一、前言
在Part 1中(译文),我们研究了.NET是如何成为攻击工具中不可或缺的一部分的,越来越多攻击者直接使用它,并且多年来通过Powershell间接使用了它。然后,我们讨论了.NET程序集加载与传统DLL加载之间的一些差异,以及观察.NET程序集的方法,包括检测以byte[]数组加载的纯内存驻留程序集。

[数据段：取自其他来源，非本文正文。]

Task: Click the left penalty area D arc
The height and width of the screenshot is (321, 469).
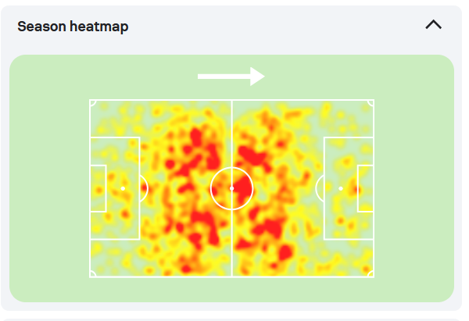Action: coord(145,188)
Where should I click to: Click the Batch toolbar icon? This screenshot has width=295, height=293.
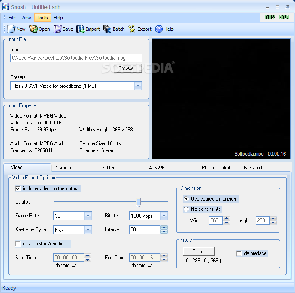click(107, 29)
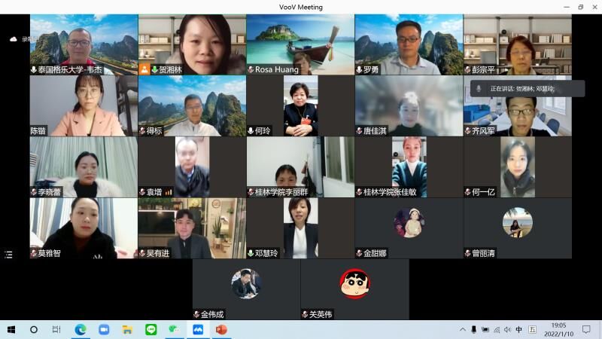Expand hidden system tray icons chevron
Viewport: 602px width, 339px height.
[x=463, y=329]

我们使用的机制之一是利用与 .NET CLR(Common Language Runtime/公共语言运行时)相关的两个不同的ETW provider。今天我们将深入研究这些provider提供的更多信息。这篇文章假设读者了解Part 1的内容,因此建议先阅读。
二、跟踪JIT编译
当加载的程序集中的给定.NET方法尚未执行时,内存中存在CIL(Common Intermediate Language/通用中间语言)代码,但实际执行该CIL代码的本地代码还不存在。C#编译将生成CIL代码,但需要由JIT引擎根据需要在运行时将其转换为本地代码。这正是JIT编译的本质,只有在实际调用该方法时才会生成本地代码。
你可以在另一文章中看到相关的一些背景知识,文章介绍了在第一次执行时,本地代码是如何由JIT编译器生成的,在随后的调用中直接使用缓存的本地代码,不再需要解释CIL。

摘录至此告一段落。